Stopped-flow kinetics of locked nucleic acid (LNA)–oligonucleotide duplex formation: studies of LNA–DNA and DNA–DNA interactions

Abstract

The locked nucleic acid (LNA) monomer is a conformationally restricted nucleotide analogue with an extra 2′-O,4′-C-methylene bridge added to the ribose ring. Oligonucleotides that contain LNA monomers have shown greatly enhanced thermal stability when hybridized to complementary DNA and RNA and are considered most promising candidates for efficient recognition of a given mixed sequence in a nucleic acid duplex and as an antisense molecule. Here the kinetics and thermodynamics of a series of oligonucleotide duplex formations of DNA–DNA and DNA–LNA octamers were studied using stopped-flow absorption measurements at 25°C and melting curves. The reactions of the DNA octamer 5′-CAGGAGCA-3′ with its complementary DNA octamer 5′-TGCTCCTG-3′, and with the LNA octamers 5′-TLGCTCCTG-3′ (LNA-1), 5′-TLGCTLCCTG-3′ (LNA-2) and 5′-TLGCTLCCTLG-3′(LNA-3), containing respectively one, two or three thymidine 2′-O,4′-C-methylene-(D-ribofuranosyl) nucleotide monomers, designated TL, were studied.
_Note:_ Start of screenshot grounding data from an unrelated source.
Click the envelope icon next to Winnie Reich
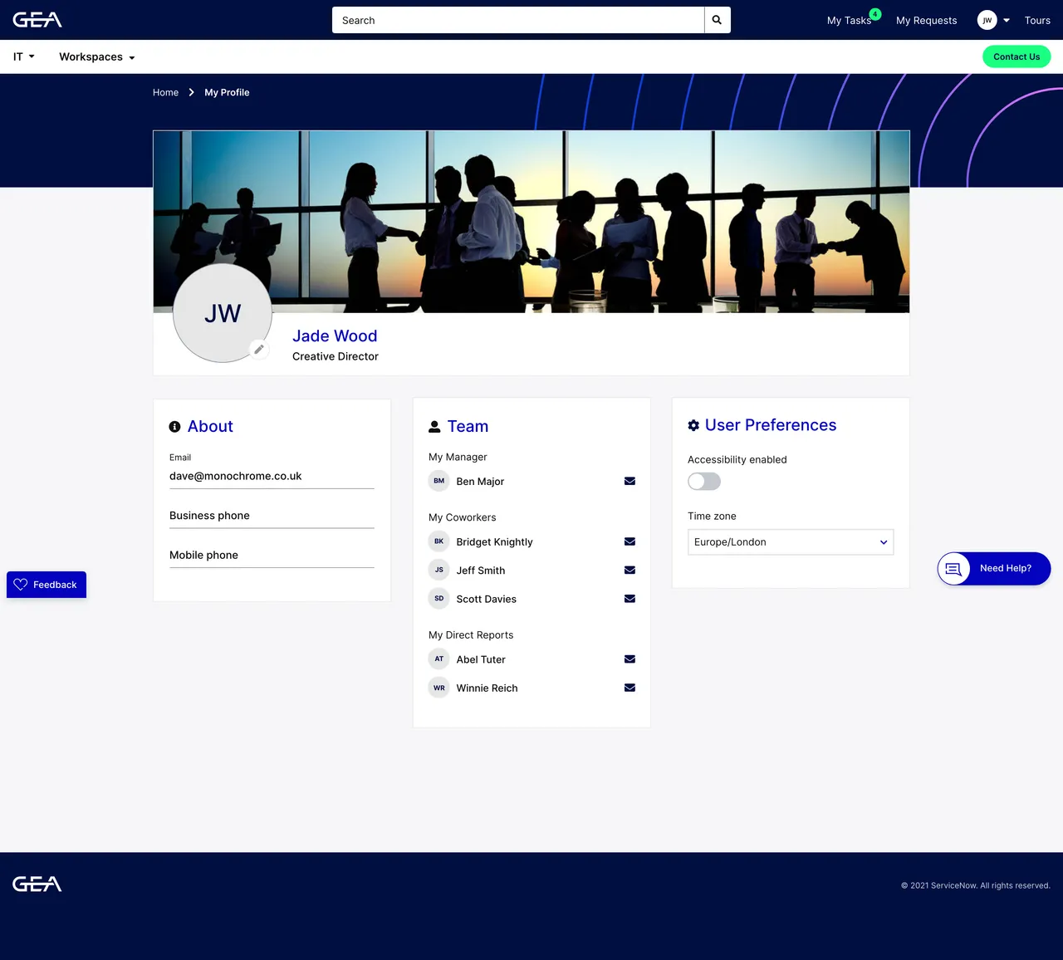1063x960 pixels. click(x=629, y=687)
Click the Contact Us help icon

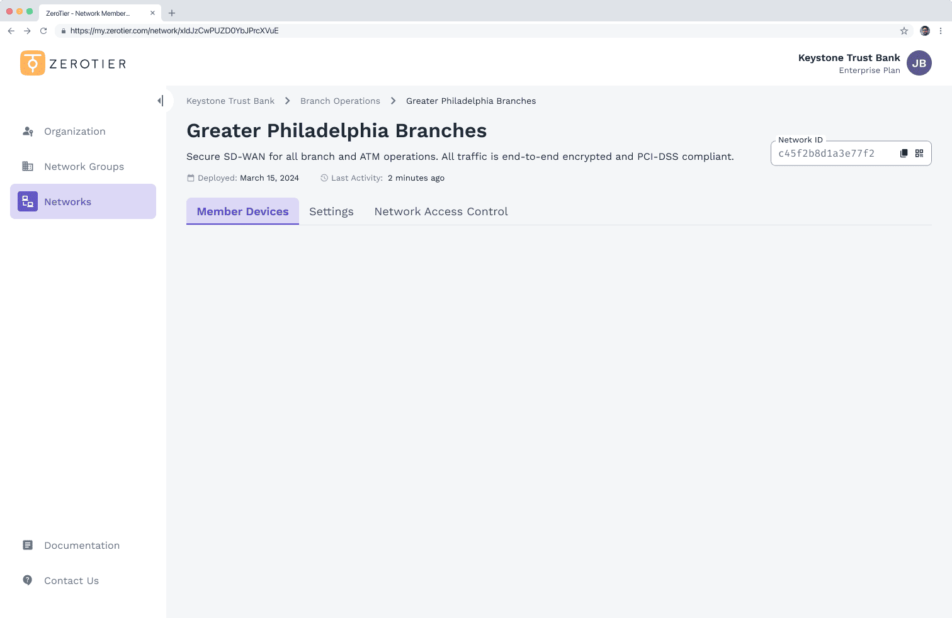28,580
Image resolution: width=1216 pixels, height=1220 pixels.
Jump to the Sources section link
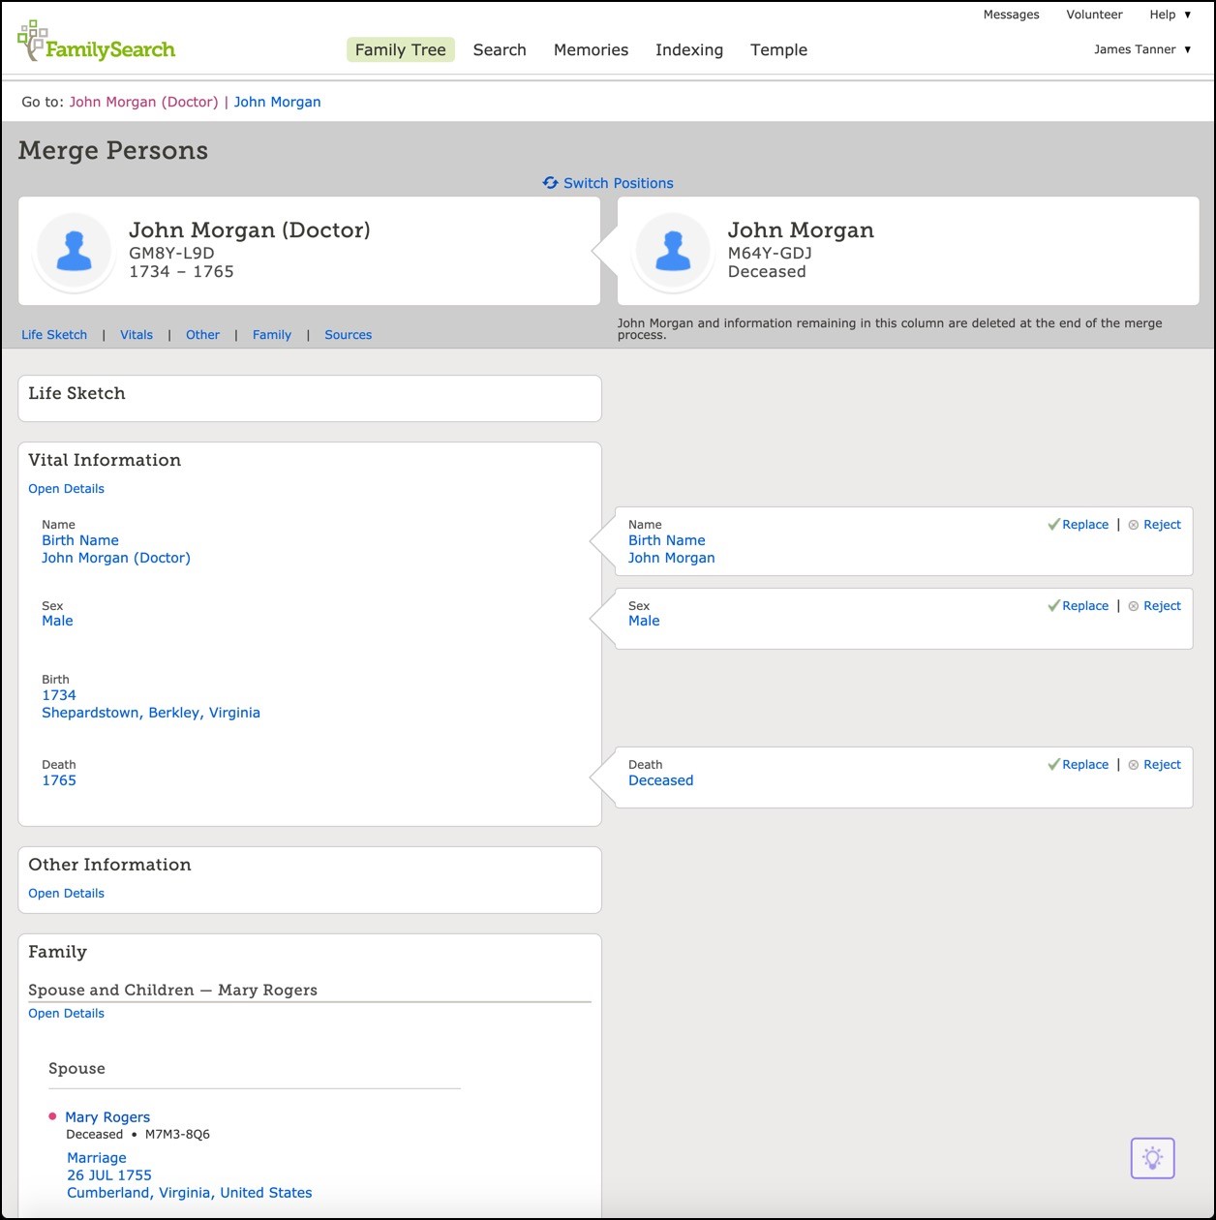coord(348,335)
In all cases were seen fast second-order association reactions with kobs = 2×107M-1˙s-1. At 25°C the dissociation constants of the duplexes obtained from melting curves were: DNA–DNA, 10nM; DNA–LNA-1, 20nM; DNA–LNA-2, 2nM; and DNA–LNA-3, 0.3nM; thus the greatly enhanced duplex stability induced by LNA is confirmed. Since the association rates were all equal this increase in stability is due to slower rates of dissociation of the complexes.